**Exercise inputs**

|---|

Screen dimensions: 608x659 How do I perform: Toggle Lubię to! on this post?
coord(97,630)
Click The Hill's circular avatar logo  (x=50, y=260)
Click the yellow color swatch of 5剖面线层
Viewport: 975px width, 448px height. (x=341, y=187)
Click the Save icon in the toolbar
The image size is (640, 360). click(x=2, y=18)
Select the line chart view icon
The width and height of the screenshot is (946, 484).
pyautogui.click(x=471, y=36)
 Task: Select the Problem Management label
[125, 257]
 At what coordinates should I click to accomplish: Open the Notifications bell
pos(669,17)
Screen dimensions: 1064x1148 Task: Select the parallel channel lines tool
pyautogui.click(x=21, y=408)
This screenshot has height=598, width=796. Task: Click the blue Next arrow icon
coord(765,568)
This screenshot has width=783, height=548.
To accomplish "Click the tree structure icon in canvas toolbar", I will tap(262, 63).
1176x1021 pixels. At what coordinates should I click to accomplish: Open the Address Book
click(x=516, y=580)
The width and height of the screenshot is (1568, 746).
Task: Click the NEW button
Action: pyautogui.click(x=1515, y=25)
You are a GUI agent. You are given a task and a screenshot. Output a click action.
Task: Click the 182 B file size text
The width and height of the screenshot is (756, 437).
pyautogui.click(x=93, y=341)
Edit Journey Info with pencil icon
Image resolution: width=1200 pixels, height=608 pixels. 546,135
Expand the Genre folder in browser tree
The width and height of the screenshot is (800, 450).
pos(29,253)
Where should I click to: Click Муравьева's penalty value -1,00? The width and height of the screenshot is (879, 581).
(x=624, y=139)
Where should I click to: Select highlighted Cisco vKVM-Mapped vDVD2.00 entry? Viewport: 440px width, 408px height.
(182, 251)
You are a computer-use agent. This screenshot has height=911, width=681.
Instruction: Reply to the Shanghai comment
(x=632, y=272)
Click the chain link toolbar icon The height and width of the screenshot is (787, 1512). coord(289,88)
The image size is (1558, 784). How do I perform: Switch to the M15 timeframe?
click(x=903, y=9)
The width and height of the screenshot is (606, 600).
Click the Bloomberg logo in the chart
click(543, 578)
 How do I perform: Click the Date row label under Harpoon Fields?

|---|

**Your objective**
Show every line of the listing that includes the word "agent".

**Problem solution**
You are a GUI agent. You are given a task and a screenshot. Output a click action.
You are a computer-use agent. This screenshot has height=911, width=681.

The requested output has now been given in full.